The City Council vote came after an April 2016 approval by the Landmarks Preservation Commission for the Phase II expansion, which runs along 6th Avenue between St. Marks Avenue and Sterling Place. Several other sections are also part of the extension, including Plaza Street West off of Grand Army Plaza.

In addition to residential buildings, the extension includes both institutional and ecclesiastical architecture. Some of the most noteworthy are:

  • St. Augustine’s Roman Catholic Church, 6th Avenue and Sterling Place
  • The former Church of Christ Scientist (now the Berkeley Carroll School), 156 Sterling Place, between 7th Avenue and Flatbush Avenue.
  • The Carlton Club, 85 6th Avenue
  • 47 Plaza Street West, Park Slope’s “Flatiron Building”
  • 22 Berkeley Place, a wood frame house dating to the mid-1800s

“These are some of the most beautiful streets in New York and, with today’s vote, we know they will continue to be enjoyed for their history and character for generations to come,” said Council Member Brad Lander. “I’m grateful for the advocacy of the Park Slope Civic Council over the years to push for this designation, and pleased to see their efforts pay off today.”
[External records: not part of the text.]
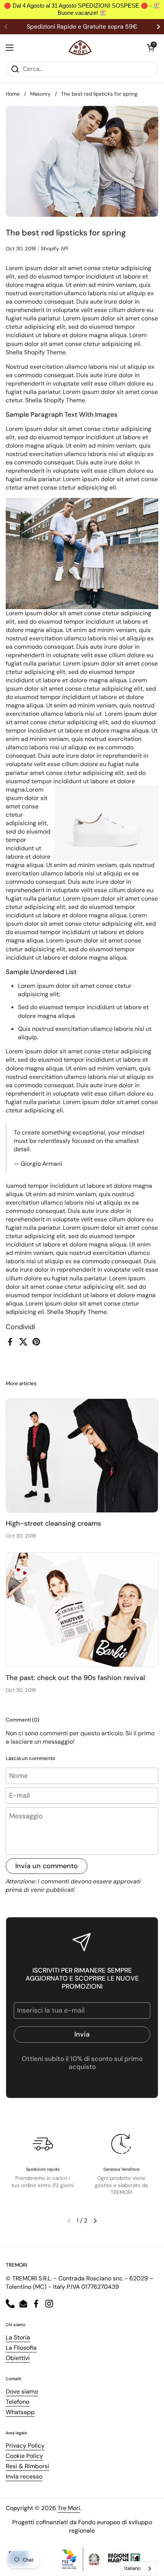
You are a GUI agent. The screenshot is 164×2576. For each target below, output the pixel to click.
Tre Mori (69, 2508)
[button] (150, 47)
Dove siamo (22, 2391)
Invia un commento (46, 1865)
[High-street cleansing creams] (82, 1455)
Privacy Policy (25, 2446)
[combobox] (138, 2568)
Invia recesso (24, 2476)
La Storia (18, 2337)
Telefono (17, 2402)
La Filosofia (21, 2348)
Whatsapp (20, 2412)
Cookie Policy (24, 2456)
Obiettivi (18, 2358)
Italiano (132, 2568)
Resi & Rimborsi (27, 2466)
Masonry (40, 94)
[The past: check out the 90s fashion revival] (82, 1609)
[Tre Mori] (80, 47)
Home (13, 94)
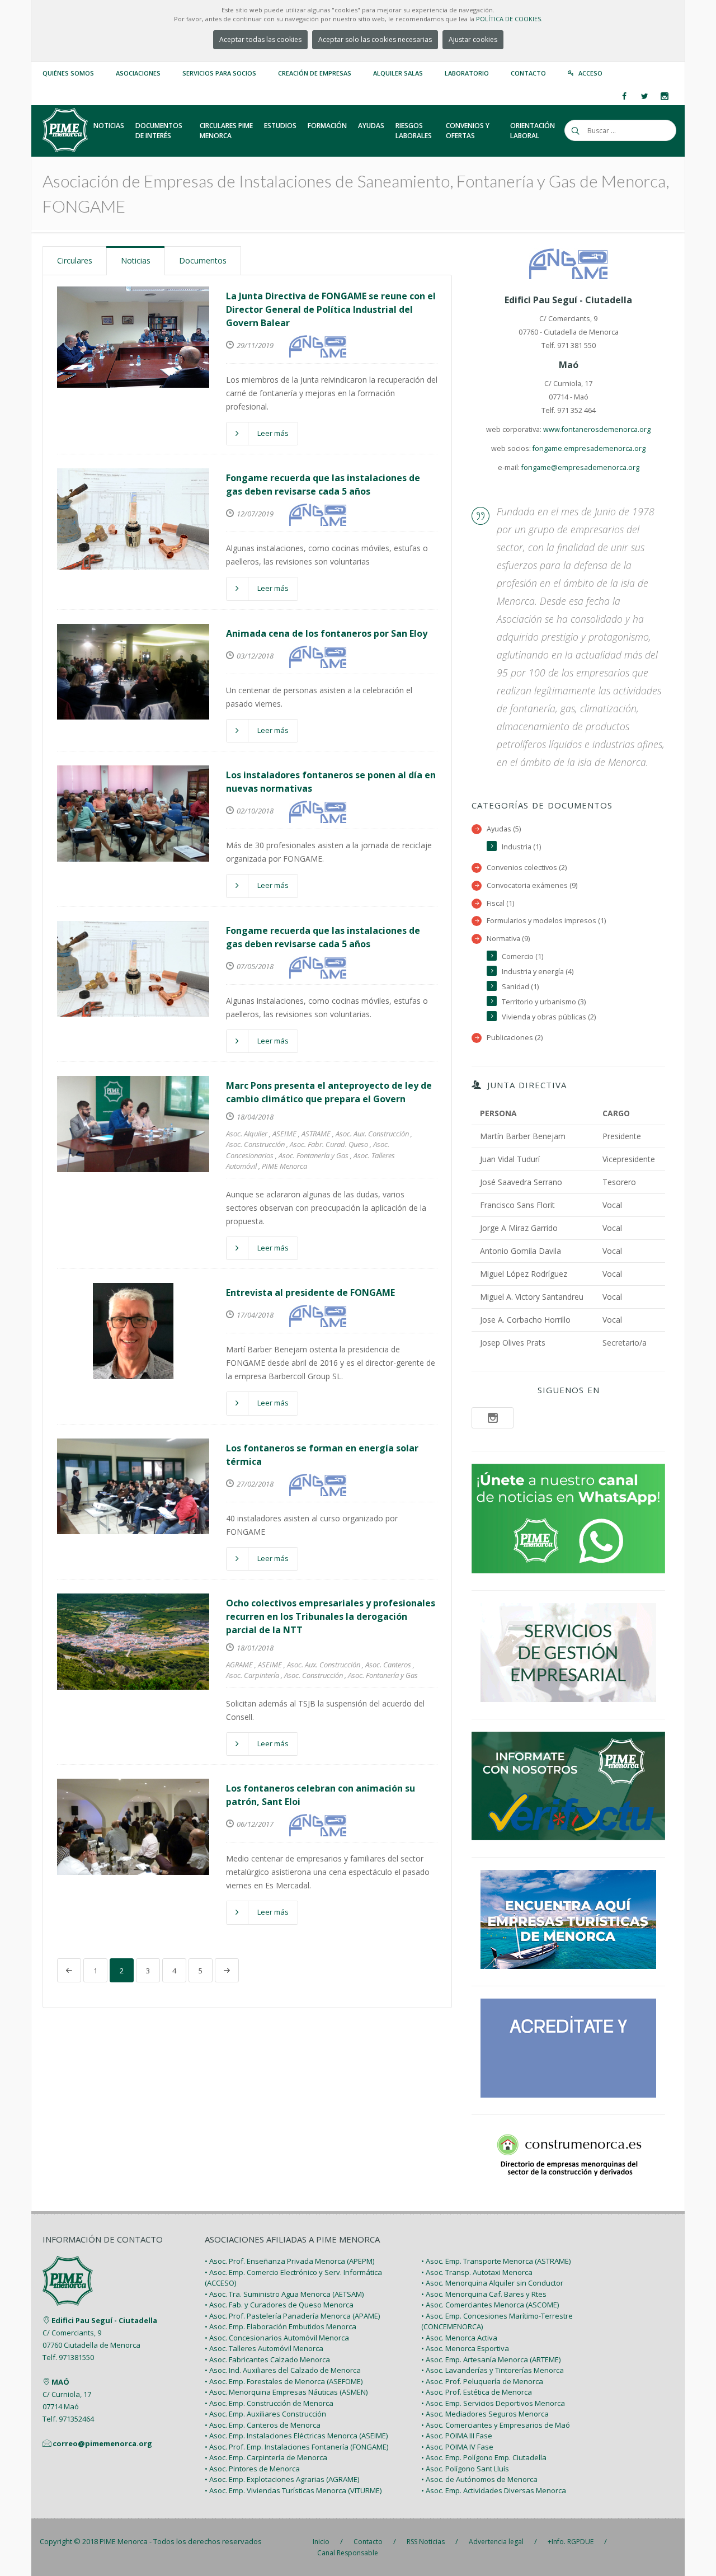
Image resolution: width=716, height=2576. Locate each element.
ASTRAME (316, 1134)
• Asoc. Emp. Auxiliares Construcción (265, 2414)
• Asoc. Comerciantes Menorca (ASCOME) (490, 2305)
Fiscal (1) (500, 903)
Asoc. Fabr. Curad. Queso (329, 1144)
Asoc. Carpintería (252, 1675)
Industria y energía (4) (537, 971)
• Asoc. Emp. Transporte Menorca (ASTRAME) (496, 2261)
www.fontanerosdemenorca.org (597, 429)
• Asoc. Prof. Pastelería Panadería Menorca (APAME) (292, 2316)
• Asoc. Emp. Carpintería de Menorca (266, 2457)
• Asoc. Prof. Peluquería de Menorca (482, 2381)
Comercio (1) (522, 956)
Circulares (74, 260)
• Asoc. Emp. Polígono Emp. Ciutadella (484, 2457)
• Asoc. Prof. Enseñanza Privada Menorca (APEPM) (289, 2261)
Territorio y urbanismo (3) (544, 1002)
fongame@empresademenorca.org (580, 467)
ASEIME (284, 1134)
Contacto (528, 73)
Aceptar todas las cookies (260, 39)
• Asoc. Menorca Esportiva (465, 2348)
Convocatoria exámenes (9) (532, 885)
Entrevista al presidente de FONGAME (310, 1292)
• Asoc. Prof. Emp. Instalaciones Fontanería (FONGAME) (296, 2447)
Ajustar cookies (473, 39)
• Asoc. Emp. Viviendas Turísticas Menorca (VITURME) (293, 2490)
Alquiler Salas (398, 73)
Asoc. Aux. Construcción (372, 1134)
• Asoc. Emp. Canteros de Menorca (263, 2425)
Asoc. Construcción (255, 1144)
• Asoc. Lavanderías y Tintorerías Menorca (492, 2370)
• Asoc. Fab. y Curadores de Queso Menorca (279, 2305)
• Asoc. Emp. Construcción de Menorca (269, 2403)
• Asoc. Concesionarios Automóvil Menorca (277, 2338)
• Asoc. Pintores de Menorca (252, 2469)
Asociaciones (138, 73)
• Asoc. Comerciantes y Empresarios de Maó (495, 2425)
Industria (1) (521, 847)
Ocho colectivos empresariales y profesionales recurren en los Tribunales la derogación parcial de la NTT (330, 1616)
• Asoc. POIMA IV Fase (457, 2447)
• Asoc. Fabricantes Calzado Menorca (267, 2359)
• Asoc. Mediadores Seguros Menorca (485, 2414)
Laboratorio (467, 73)
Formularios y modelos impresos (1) (546, 920)
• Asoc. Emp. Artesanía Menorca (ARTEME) (490, 2359)
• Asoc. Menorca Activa (459, 2338)
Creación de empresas (314, 73)
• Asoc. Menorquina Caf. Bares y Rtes (484, 2294)
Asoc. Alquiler (246, 1134)
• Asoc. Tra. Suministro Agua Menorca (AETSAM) (284, 2294)
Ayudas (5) (504, 829)
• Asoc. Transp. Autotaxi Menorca (477, 2272)
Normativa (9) (508, 938)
Park Slope Historic District Extension II. (Courtesy of the Landmarks Preservation Commission)

The expansion is also noteworthy because of its collaborative community advocacy, including the Park Slope Civic Council, Council Member Lander, as well as CM Stephen Levin, who represented the area until 2014.
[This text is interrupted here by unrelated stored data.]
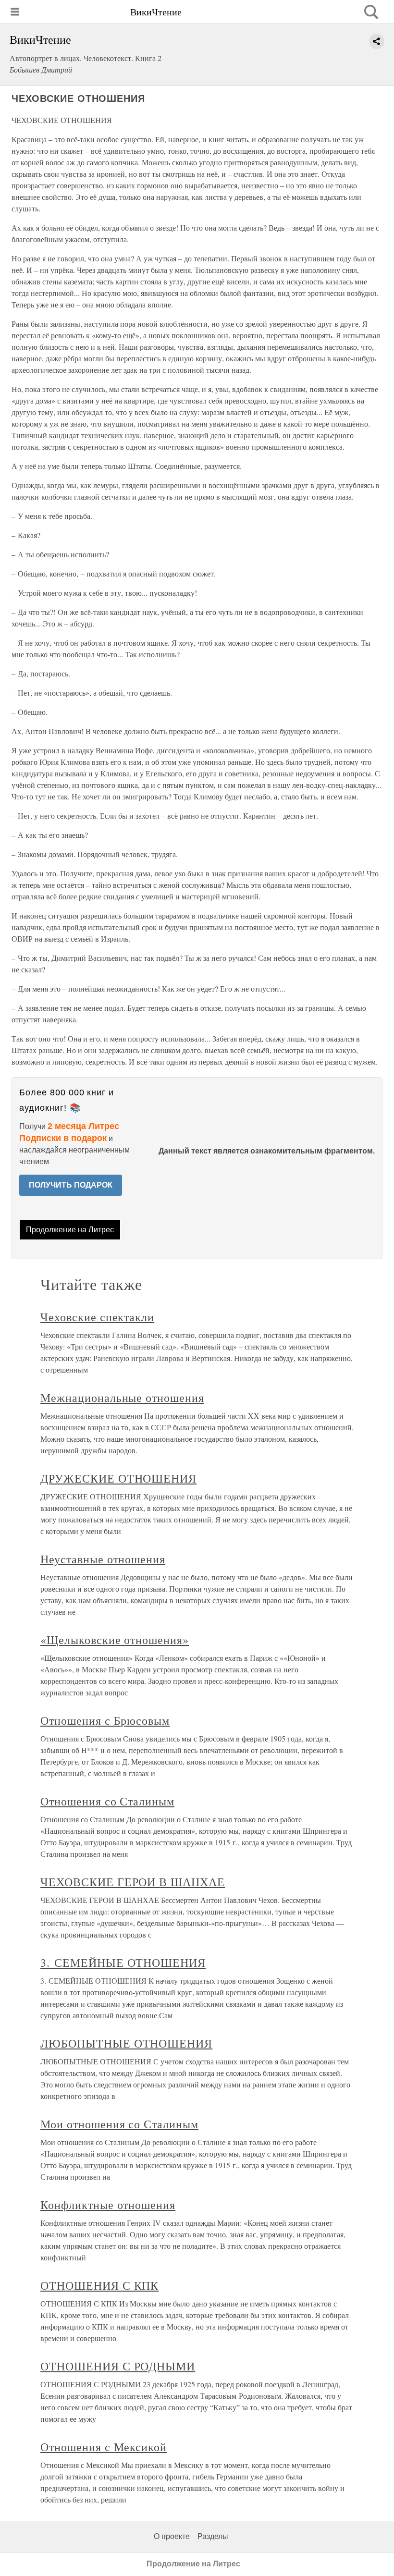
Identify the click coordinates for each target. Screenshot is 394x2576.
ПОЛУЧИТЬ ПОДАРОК (70, 1185)
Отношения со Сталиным (107, 1801)
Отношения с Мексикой (103, 2446)
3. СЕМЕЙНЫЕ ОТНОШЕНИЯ (123, 1962)
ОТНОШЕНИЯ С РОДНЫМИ (117, 2366)
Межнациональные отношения (122, 1397)
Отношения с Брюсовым (105, 1720)
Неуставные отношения (102, 1559)
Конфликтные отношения (107, 2204)
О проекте (172, 2536)
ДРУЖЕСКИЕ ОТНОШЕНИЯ (118, 1478)
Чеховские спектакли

“The North Slope expansion is another significant milestone towards the Civic Council’s goal of protecting all of the neighborhood’s worthy buildings through landmark designation,” said Peter Bray, chair of the Park Slope Civic Council’s Historic District Committee. “The buildings that were designated today include some of Park Slope’s oldest structures, dating to just after the Civil War. The extension could not have been achieved without the widespread support of the Park Slope community for protecting its architectural and historic heritage.”

According to a statement released by Lander’s office, the expansion of PSHD makes it “the largest historic district in New York City.”

Bray notes the expansion process will continue. “In the coming weeks, we expect the Landmarks Preservation Commission to begin moving forward on a third extension in the Center Slope as part of the Civic Council’s continuing efforts,” he said.